A mostra competitiva começa na quarta (18) e se estende até a próxima segunda (23), tendo como um dos destaques o documentário A Arte do Renascimento – Uma Cinebiografia de Silvio Tendler (foto ao lado), de Noilton Nunes, que conta a história de superação do documentarista Silvio Tendler, após uma doença que o deixou tetraplégico em 2010. O gênero também se debruça no passado do cinema brasileiro em Plano B, longa em que Getsamane Silva tenta descobrir o que aconteceu com um filme perdido do cineasta Joaquim Pedro de Andrade e o porquê da proibição imposta à película. Já Outro Sertão, de Adriana Jacobsen e Soraia Vilela, traz a faceta diplomática do escritor João Guimarães Rosa, na época em que ele era vice-cônsul na Alemanha nazista.
Ainda entre os longas documentários, Hereros Angola, de Sergio Guerra, e O Mestre e o Divino, de Tiago Campos, trazem para as telas brasilienses registros antropológicos: no primeiro caso, do grupo étnico herero, localizado no sudoeste de Angola; e no segundo, o foco é na aldeia indígena de Sangradouro, em Mato Grosso.

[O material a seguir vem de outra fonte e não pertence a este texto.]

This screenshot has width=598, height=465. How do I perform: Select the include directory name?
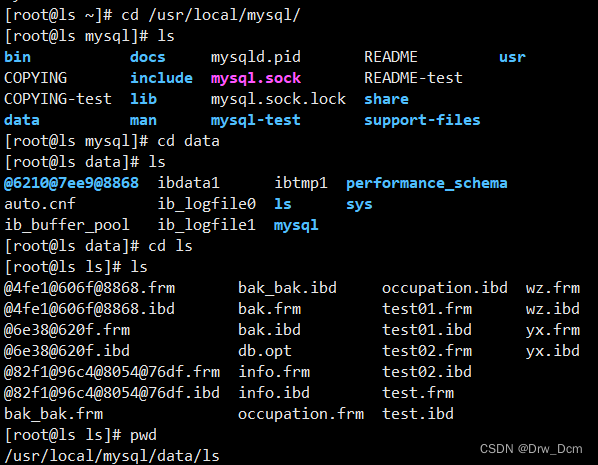[x=161, y=78]
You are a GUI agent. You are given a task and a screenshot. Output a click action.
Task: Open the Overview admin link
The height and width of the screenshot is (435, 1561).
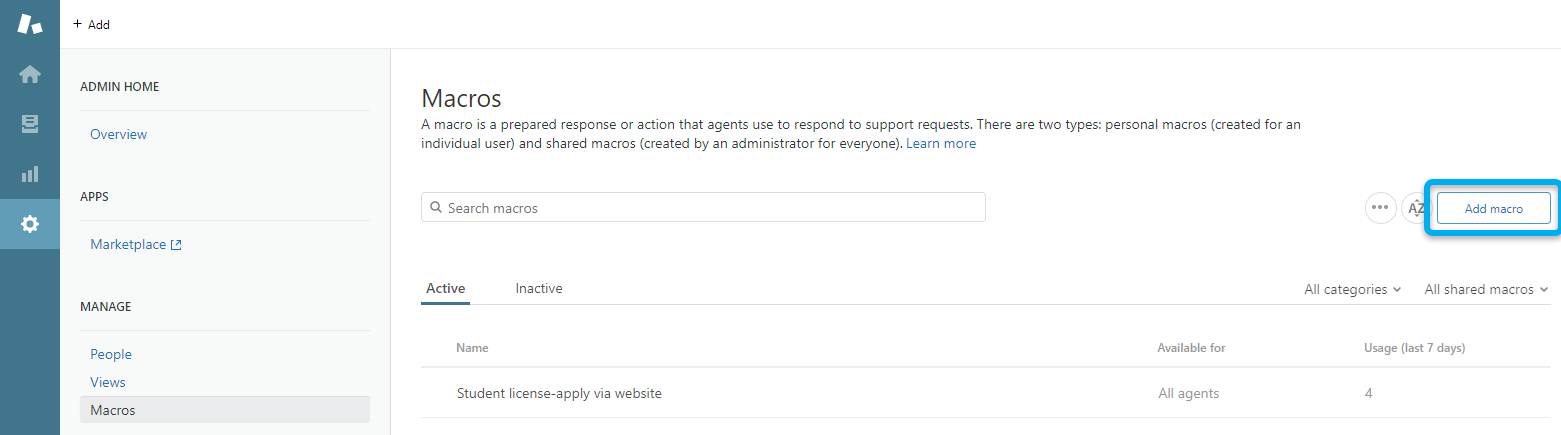(x=118, y=134)
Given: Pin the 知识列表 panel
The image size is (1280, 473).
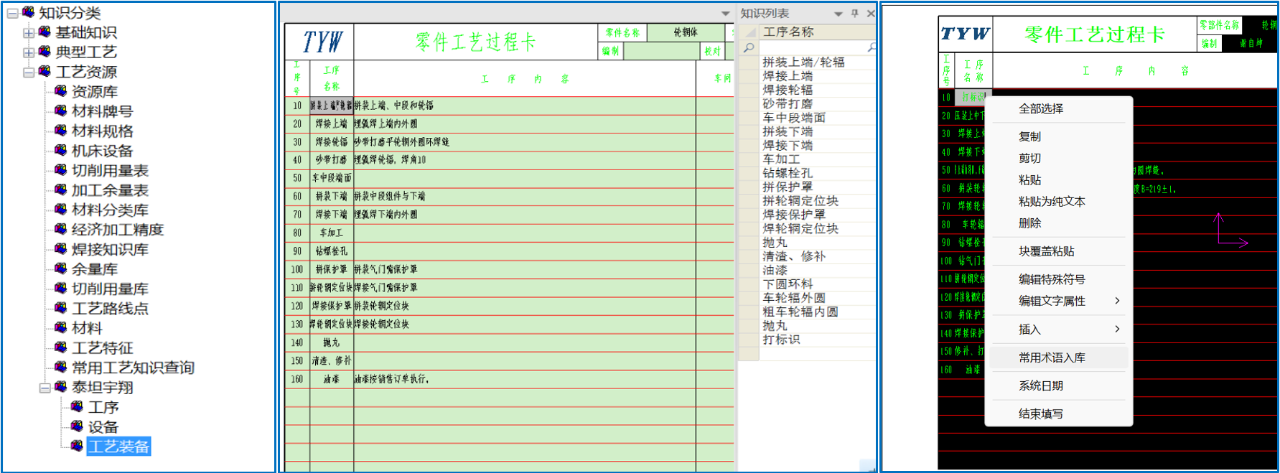Looking at the screenshot, I should point(854,13).

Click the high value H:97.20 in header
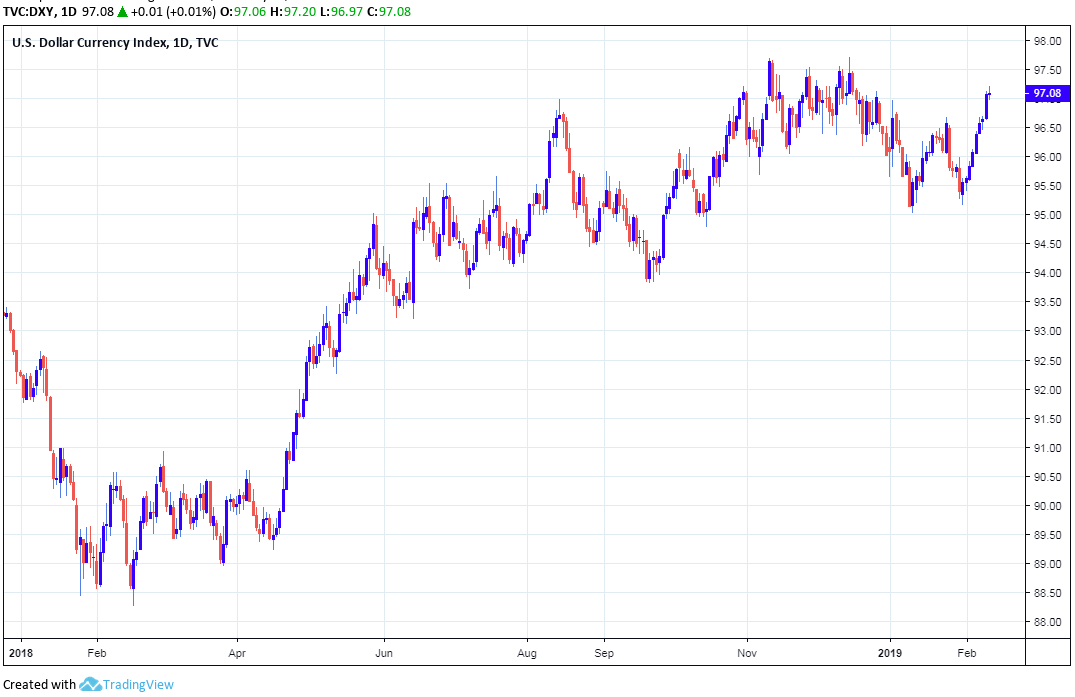coord(298,11)
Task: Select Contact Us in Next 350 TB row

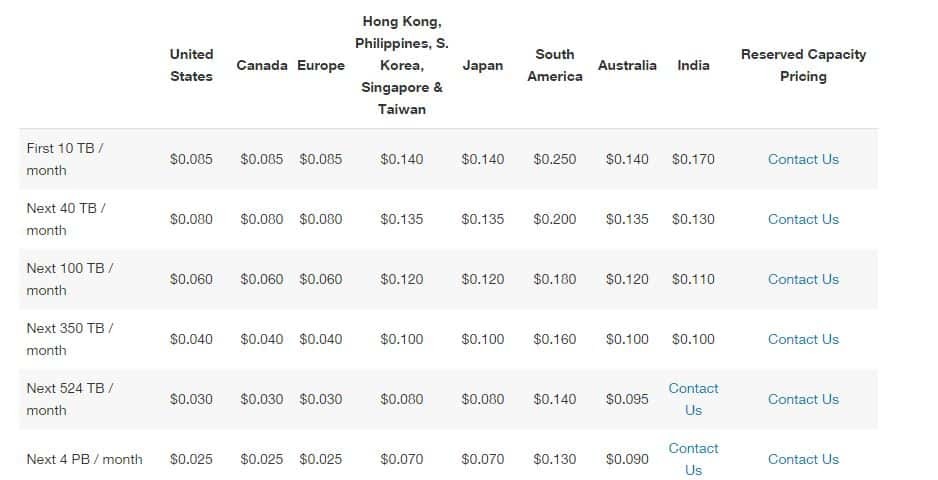Action: (x=803, y=339)
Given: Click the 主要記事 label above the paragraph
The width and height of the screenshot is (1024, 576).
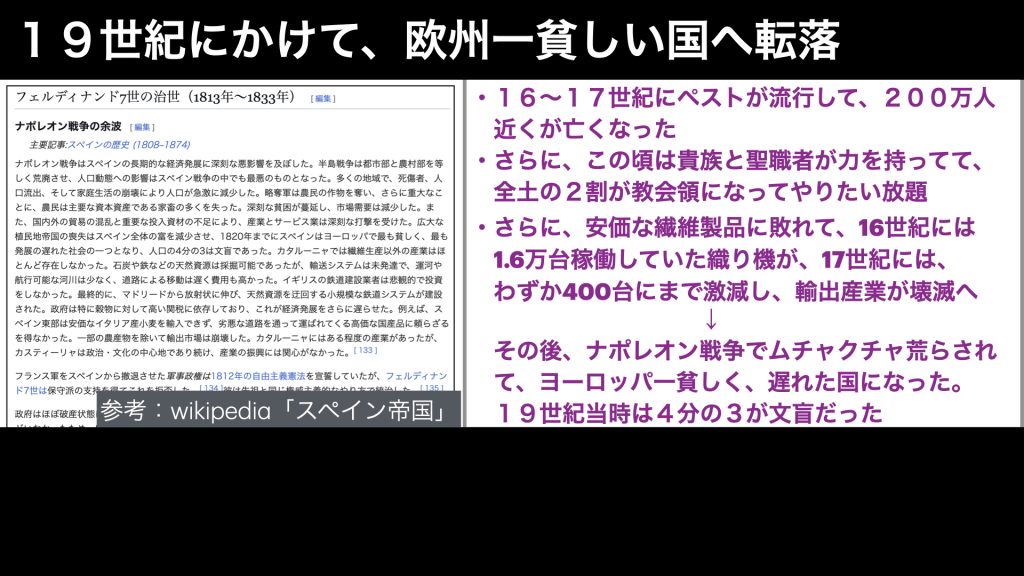Looking at the screenshot, I should click(47, 145).
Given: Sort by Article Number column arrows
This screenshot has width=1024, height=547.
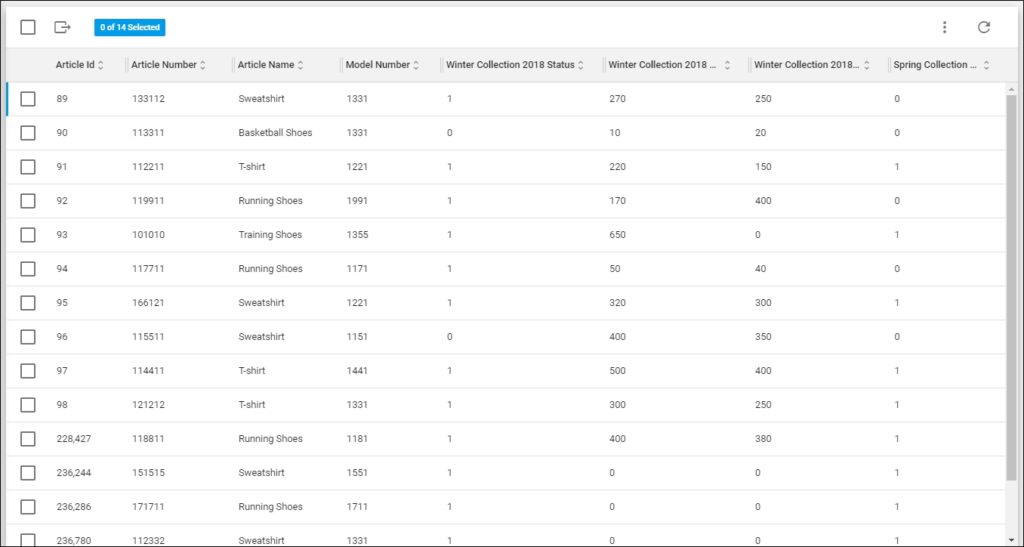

A premiada Maria Augusta Ramos (Justiça, Juízo) apresenta o cotidiano de uma comunidade carioca pacificada em Morro dos Prazeres.
Enquanto isso, a mostra de longas de ficção marca a estreia de vários diretores, advindos de outras áreas. É o caso do uruguaio-israelense, radicado em São Paulo, Michael Wahrmann, que havia dirigido apenas curtas-metragens e agora leva Avanti Popolo (foto ao lado) ao festival, filme que conta com o último trabalho do cineasta Carlos Reichenbach como ator. O premiado montador Paulo Sacramento, (O Prisioneiro da Grade de Ferro, de2003), também lança seu primeiro longa ficcional, Riocorrente.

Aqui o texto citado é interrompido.